INPUT FOR THIS TASK below:

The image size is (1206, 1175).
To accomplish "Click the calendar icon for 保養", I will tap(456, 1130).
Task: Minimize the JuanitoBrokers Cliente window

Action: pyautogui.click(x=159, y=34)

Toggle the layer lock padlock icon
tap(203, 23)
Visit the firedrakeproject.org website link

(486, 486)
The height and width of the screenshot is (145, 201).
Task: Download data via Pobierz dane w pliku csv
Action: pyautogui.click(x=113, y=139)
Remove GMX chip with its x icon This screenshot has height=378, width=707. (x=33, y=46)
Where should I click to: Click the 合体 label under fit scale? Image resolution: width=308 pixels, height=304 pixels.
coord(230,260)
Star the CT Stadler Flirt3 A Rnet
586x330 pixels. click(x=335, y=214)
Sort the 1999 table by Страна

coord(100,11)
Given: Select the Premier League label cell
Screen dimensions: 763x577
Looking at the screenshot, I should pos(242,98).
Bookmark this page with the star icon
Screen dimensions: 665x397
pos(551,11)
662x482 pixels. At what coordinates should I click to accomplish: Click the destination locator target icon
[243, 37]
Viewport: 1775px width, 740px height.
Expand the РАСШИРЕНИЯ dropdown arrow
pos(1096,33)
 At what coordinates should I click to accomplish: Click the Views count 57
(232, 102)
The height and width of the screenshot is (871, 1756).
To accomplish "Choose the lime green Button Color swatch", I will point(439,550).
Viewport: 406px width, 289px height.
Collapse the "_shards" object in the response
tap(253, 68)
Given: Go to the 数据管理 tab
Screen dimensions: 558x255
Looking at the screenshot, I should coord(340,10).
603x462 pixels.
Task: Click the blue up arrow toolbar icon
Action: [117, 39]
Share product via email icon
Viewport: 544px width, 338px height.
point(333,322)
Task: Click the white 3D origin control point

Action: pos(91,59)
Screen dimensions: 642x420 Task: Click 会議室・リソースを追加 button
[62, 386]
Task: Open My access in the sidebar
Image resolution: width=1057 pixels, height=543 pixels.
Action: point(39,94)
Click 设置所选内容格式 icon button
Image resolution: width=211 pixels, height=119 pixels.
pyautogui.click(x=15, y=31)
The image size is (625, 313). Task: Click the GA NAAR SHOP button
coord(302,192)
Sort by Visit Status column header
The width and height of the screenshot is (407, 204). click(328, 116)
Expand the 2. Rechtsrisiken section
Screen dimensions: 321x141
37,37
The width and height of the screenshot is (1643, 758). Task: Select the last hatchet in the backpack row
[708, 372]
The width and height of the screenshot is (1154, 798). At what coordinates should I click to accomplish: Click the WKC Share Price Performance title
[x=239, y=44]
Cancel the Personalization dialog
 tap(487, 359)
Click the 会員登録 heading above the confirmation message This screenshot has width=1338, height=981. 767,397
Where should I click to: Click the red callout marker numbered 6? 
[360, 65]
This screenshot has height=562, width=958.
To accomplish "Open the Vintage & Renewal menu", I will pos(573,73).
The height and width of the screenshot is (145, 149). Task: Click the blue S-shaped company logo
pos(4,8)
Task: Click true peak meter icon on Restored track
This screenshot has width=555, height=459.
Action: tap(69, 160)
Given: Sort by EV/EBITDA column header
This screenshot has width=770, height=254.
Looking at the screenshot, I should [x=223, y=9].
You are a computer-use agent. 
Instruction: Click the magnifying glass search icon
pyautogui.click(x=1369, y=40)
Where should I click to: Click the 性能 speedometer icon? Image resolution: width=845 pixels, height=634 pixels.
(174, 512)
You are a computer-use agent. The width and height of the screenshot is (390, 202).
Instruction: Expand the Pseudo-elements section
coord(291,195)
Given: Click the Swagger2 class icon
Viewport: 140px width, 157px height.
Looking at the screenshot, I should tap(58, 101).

End of INPUT FOR THIS TASK.

> [WHAT YOU NEED TO DO]
Where the word "computer" appears in a line of the entries above, count that line; give only the number.

> [RESULT BELOW]
2